Entries from a pointing dataset
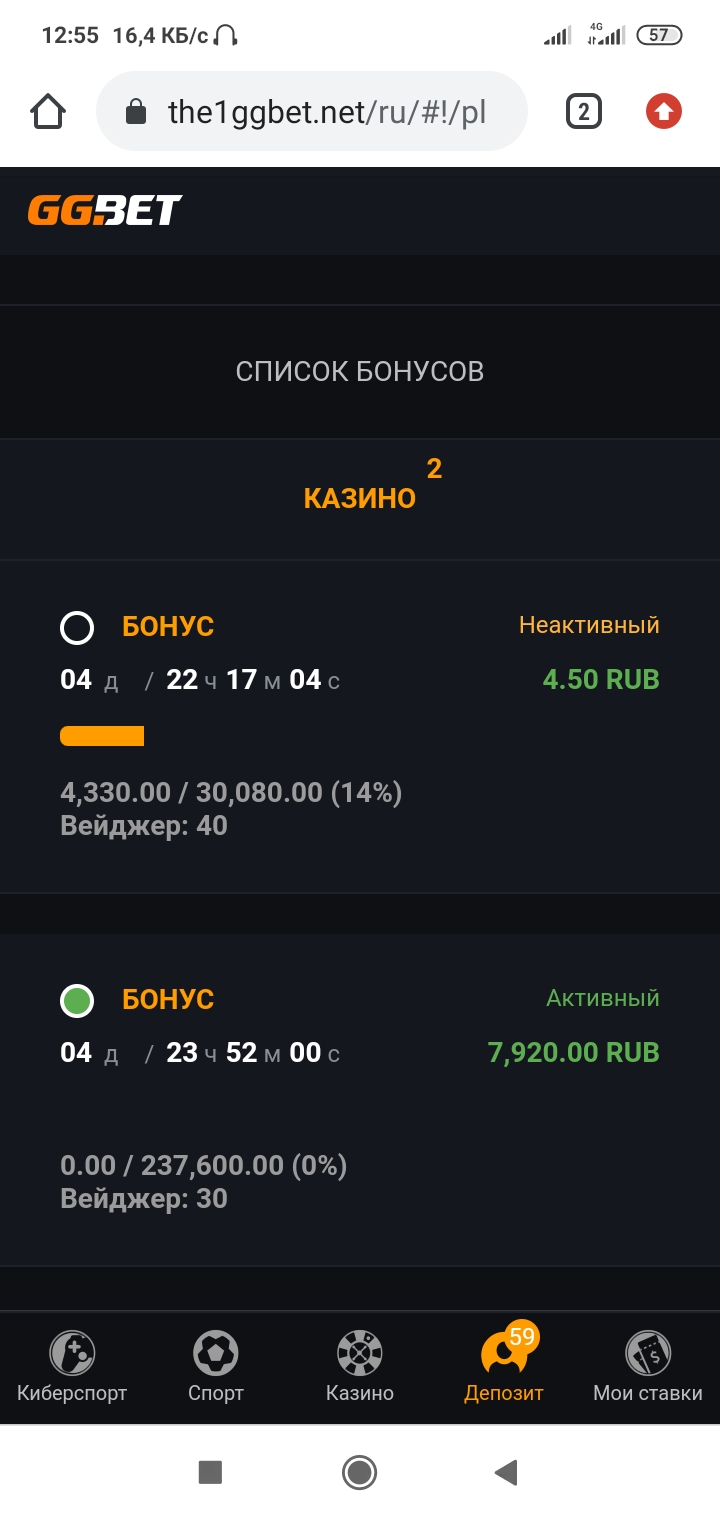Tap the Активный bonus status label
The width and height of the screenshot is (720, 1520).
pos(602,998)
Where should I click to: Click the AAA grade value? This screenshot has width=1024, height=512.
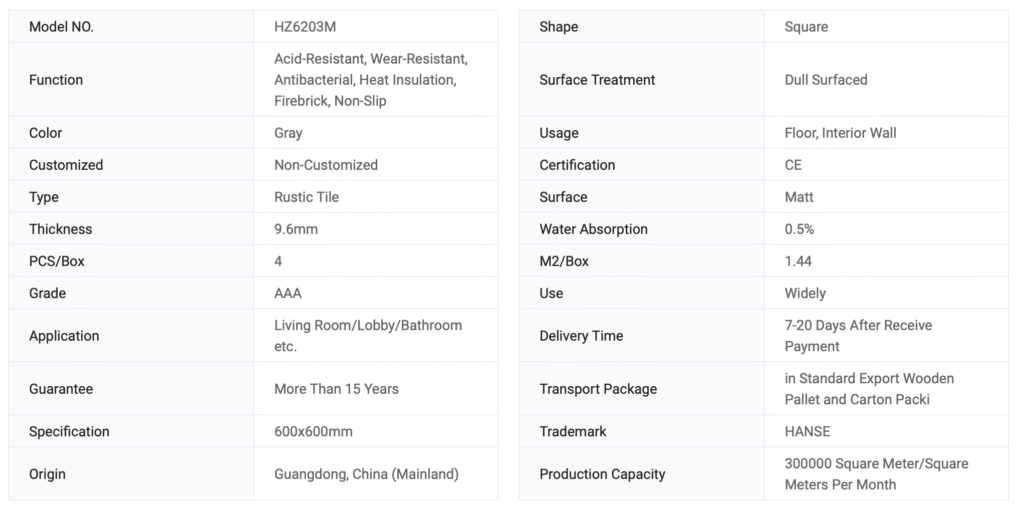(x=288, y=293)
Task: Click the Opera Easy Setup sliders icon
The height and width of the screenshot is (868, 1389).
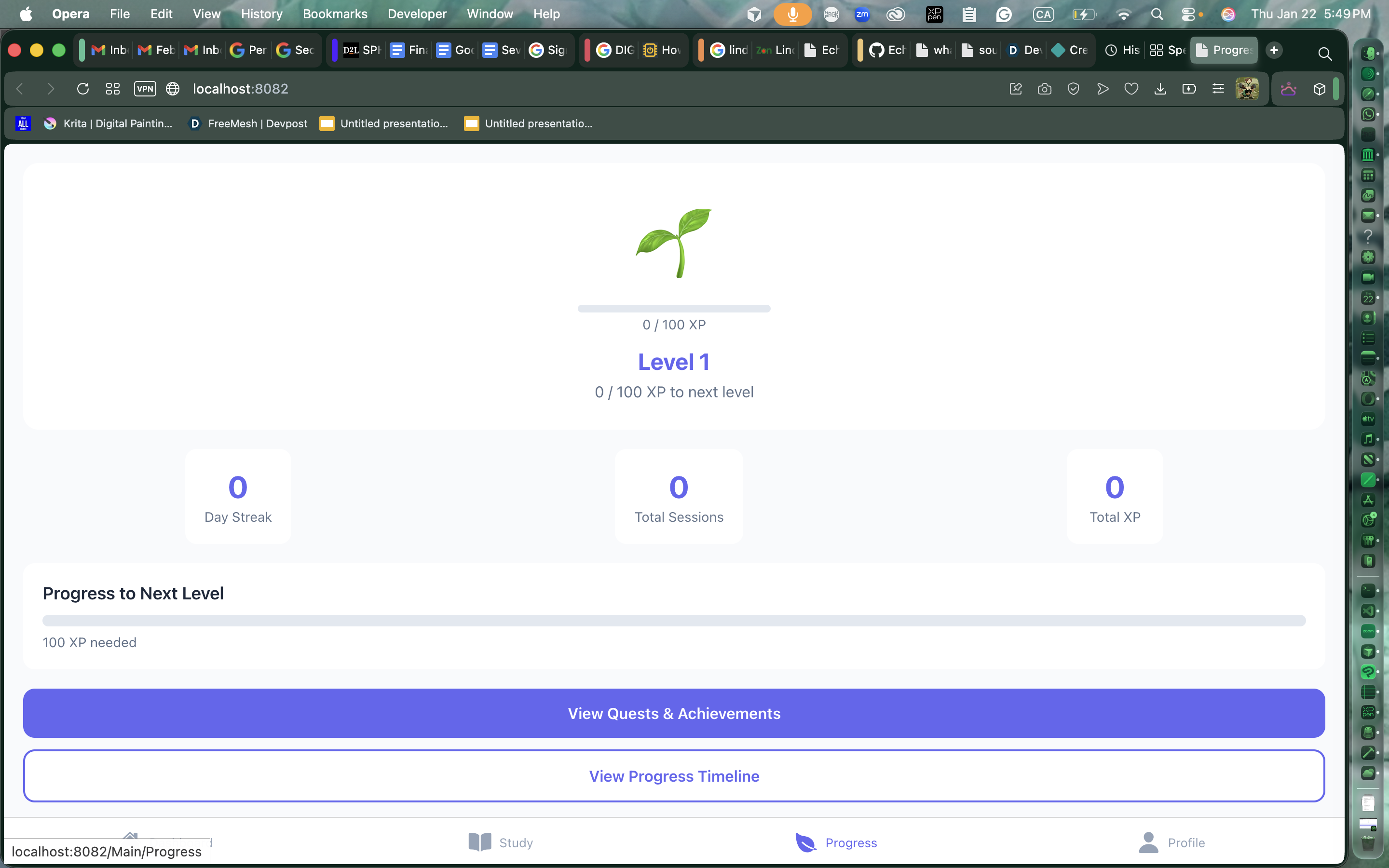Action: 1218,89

* **Challenge**
Copy every line of the entries above word for word, leaving out the pictures.

* **Response**
Tap the Активный bonus status label
The width and height of the screenshot is (720, 1520).
pos(602,998)
Where should I click to: Click the AAA grade value? This screenshot has width=1024, height=512.
(x=288, y=293)
Task: Click the Opera Easy Setup sliders icon
The height and width of the screenshot is (868, 1389).
Action: 1218,89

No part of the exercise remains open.